Few Contribute To Aussie Classification Review
dopeywan.kenobi writes "The Australian Law Reform Commission are conducting a review of the Australian Classification laws, the outcome of which will influence Australian internet filtering and/or the long awaited R18+ Video Game classification. Public submissions on the matter have been accepted since 20th May 2011 and will close on the 15th July 2011. From the article : '[A]s yet only 80 public submissions have been made — 80 per cent of them from people who believe in government intervention for the sake of child protection. Considering, the furious debates within Australia's technology communities, does this reflect the national balance?...'It's likely down to the media for failing to inform the public on the matter.' Having read the questionnaire, I can't help but wonder if their convoluted phrasing is contributing to reports that people are only partially completing the form without submitting." I wonder how much of it, too, is that people don't want to be tarred as favoring child pornography just because they're uncomfortable with by-domain censorship.
Since the story hit kotaku there are now 547 submissions
Any Aussies should go to http://www.alrc.gov.au/content/classification-online-submission to fill it out while keeping the report side by side, and working through them together. Its the easiest way.
The report is linked at the top, and you have to register as well.
Cheers
Kactus
Additionally, despite the claim that the main aim of the filter is to block child pornography, only 313 of the 977 total sites blocked is on the basis of child porn. At $40M AU so far in taxpayers funds, the cost so far is around $40,900 per blocked URL. Government efficiency at work...
40 thousand dollars per URL. I think that's really all that needs to be said. Even if every one of those URLs was related to child pornography, I'm sure that spending the $40 million on actually catching people who abuse children would be an infinitely better allocation of resources.
At what stage do you think media hysteria bombarded you sufficiently - as it has done with so many people - to think an image of child abuse is a special case, so much worse than any other sequence of bits which acts as evidence that some abuse has taken place? What about a picture/film of adult sexual abuse? If the adult is developmentally retarded? Animal abuse? A snuff film? An image of a dead baby? A woman executed for being raped? A war crime? Evidence of genocide?
Ask yourself whether your concern is with the image or with the discomfort you feel that someone enjoys the image.
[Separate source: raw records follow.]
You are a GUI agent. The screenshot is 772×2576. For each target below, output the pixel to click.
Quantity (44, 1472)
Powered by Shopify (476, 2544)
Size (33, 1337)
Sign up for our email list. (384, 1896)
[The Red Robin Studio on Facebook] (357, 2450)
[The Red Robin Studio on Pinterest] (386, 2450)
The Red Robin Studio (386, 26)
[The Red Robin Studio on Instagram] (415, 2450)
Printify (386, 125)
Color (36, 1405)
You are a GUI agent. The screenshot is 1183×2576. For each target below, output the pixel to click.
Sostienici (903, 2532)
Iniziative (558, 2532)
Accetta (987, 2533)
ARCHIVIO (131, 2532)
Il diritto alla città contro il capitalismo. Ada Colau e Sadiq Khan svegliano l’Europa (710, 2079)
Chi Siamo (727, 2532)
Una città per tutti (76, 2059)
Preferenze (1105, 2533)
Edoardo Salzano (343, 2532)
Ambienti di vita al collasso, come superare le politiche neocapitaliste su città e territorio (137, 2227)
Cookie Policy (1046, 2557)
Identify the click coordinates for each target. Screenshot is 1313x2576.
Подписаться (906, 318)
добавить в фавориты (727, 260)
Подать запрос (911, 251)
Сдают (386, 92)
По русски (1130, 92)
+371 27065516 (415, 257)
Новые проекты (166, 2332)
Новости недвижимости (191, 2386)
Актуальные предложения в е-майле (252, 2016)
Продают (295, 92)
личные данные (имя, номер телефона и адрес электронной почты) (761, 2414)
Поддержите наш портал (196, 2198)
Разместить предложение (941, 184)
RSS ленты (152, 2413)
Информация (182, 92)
Then realise that people may enjoy any or all of the above. Then realise that almost all sexual abuse occurs within families or by other people in trusted caring roles - if you want to use a sledgehammer to crack a nut, you would stop far more child sexual abuse by outlawing the family unit.
The noncommercial distribution of CP seems reasonably to be a privacy issue for the child, as any photo/video taken without consent. Beyond that, all the resources should go toward identifying and stopping the abusers and helping the victims. To inform the abused that money which you are claiming to be using in their interest is going to be invested in pushing images of his/her abuse underground (and as the thin end of the wedge for general censorship) is not only illogical, but cruel.
Also, let's be clear here: the IWF, one of the oldest Internet censorship frameworks in the Western world, doesn't even claim that its aim in blocking is to stop CP (it does help stop CP by acting as a clearinghouse for CP reports and sending evidence to authorities at home and abroad - but that's where its helpfulness ends). It claims that its blocking list is provided to stop people "accidentally" viewing CP. This shows how absurd the situation is: surely the correct response to accidentally doing something which isn't dangerous is to learn from your mistakes so you know how to minimise your chances of doing it again? But no, we're at the "punished for being raped" stage of hysteria, where I must worry about the legal implications of accidentally stumbling into CP. It's not that a single such incident is likely to lead to conviction, but that - in the UK at least - a single such incident may lead to arrest, and my arrest record can be studied by pretty much any potential employer.
Any good government knows how to make anyone a criminal or quasi-criminal at its whim. This is just another method. It has nothing whatever to do with stopping child abuse, and I say that as someone who has fundraised for kids' charities and supported certain groups for abuse survivors for as long as I can recall.